At least one of them is happy with the result.
What's that sound?"
This dialogue follows the mother's departure and prompts the protagonist to exit his room. Neither the time nor date has been altered, it is still the same night, yet now he runs into his fully-clothed mother at the foot of the stairs. It appears Sandra's water broke. Her water broke at two months into gestation, when the fetus is roughly the size of a walnut.
Two months.
In the very next scene Sandra gives birth.
Sophia, the younger sister, then follows suit in the next scene. On the same night.
Immediately followed by the mother.
Three women simultaneously giving birth after two months!
A genuinely disturbing scene then appears: each of the women clutch a nude and fairly plastic-looking infant while the protagonist strikes a Michael Jackson-esque pose, one hand raised behind his head while the other covers his crotch, as the mother appears to be losing her grip on the child entirely.
A few lines of unadorned text state that bonus content has been unlocked.
The game then promptly flashed to an error screen. "An exception has occurred."
And so it ended with a genuine choice: rollback or exit.
I chose the latter.
GRAPHICS ------------------------------- 5 / 10
+ Render quality improves substantially during the final two chapters.
+ Some decent erotic content, though composed primarily of static images and rudimentary animations.
- Most images are washed out, prone to artifacts, poorly lit, lacking in continuity and clumsily staged.
- Model quality varies, and models exhibit noticeable alterations from scene-to-scene, with certain objects appearing distinctly out of place.
- What few animations exist are cobbled together from a limited number of frames, lacking any sense of fluidity. Animations do not loop.

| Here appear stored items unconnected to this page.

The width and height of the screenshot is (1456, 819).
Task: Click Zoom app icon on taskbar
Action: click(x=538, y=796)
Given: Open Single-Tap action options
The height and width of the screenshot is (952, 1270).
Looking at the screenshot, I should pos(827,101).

- Low resolution textures, uniformly, that are unflatteringly employed during close-ups.
DIALOGUE ------------------------------- 1 / 10
- The protagonist lacks any semblance of a fixed personality, vacillating between compassion for his family, lecherous behavior, serial rapist tendencies and dim-wittedness as the narrative demands. No immersion is engendered when the player is asked to inhabit the mind of a frail sociopath.
- Overarching narrative is chaotically portrayed in bursts that lack internal consistency, defy their own continuity and skip entire days, even months, without explanation or input.

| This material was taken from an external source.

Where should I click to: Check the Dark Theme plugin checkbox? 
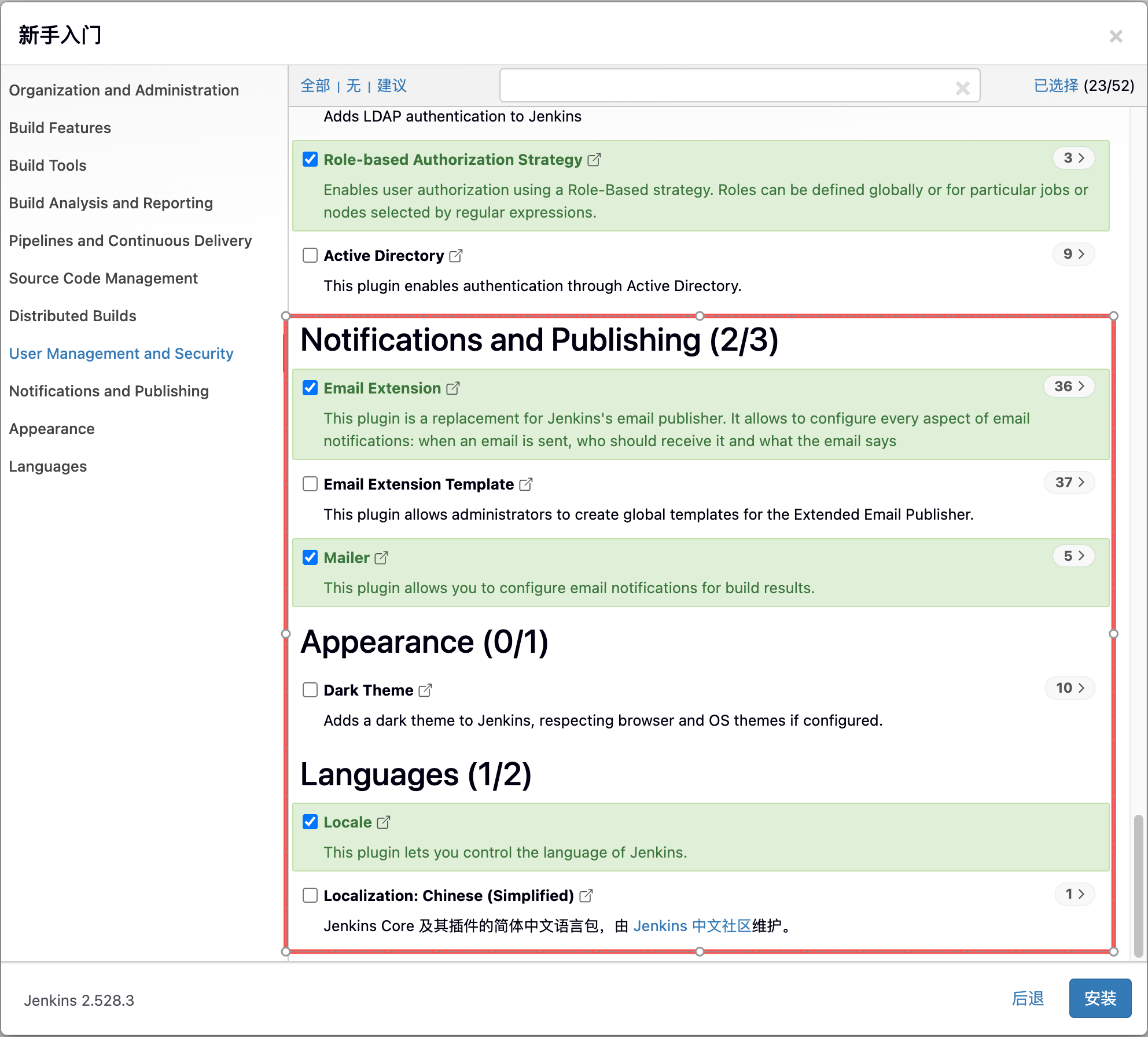[310, 690]
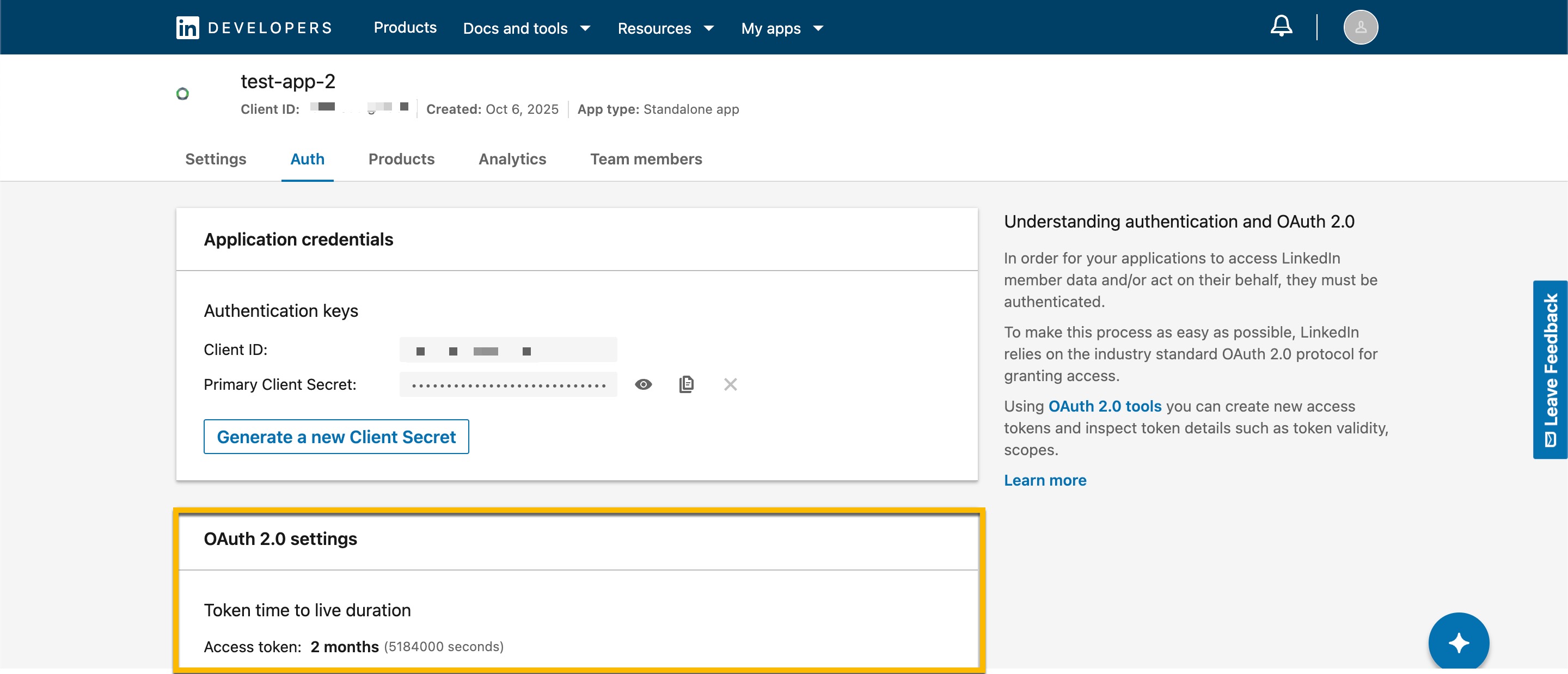The height and width of the screenshot is (674, 1568).
Task: Switch to the Analytics tab
Action: 512,159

- Errors abound, grammatically and typographically. Formatting is awkward.
- Dialogue during erotic sequences is stilted and devoid of passion.
- The protagonist is prone to making vulgar remarks that detract from the erotic content.
GAMEPLAY ------------------------------ 2 / 10
- Restrictively linear sequencing, player-agency is relegated almost exclusively to illusory choices.
- GUI is outdated and employs a high-contrast palette that is harsh on the eyes.
- Unavoidable fail-states masquerading as choices.
INNOVATION --------------------------- 3 / 10
+ Interesting premise, an organized crime angle, albeit with a deeply flawed execution.
- Relient on established incest tropes; no original perspective, analysis or subversion.
SCORE ========================== 11 / 40
UNWORTHY OF EVEN A CASUAL ENCOUNTER
Deep Impact is unbefitting of such a grandiose title, thoroughly lacking in depth, complexity and artistry; an overwhelming degree of the player's time is spent in befuddlement as the narrative skips about spastically. In spite of some decent-quality images, an experience this shallow does little to recommend the investment of your time.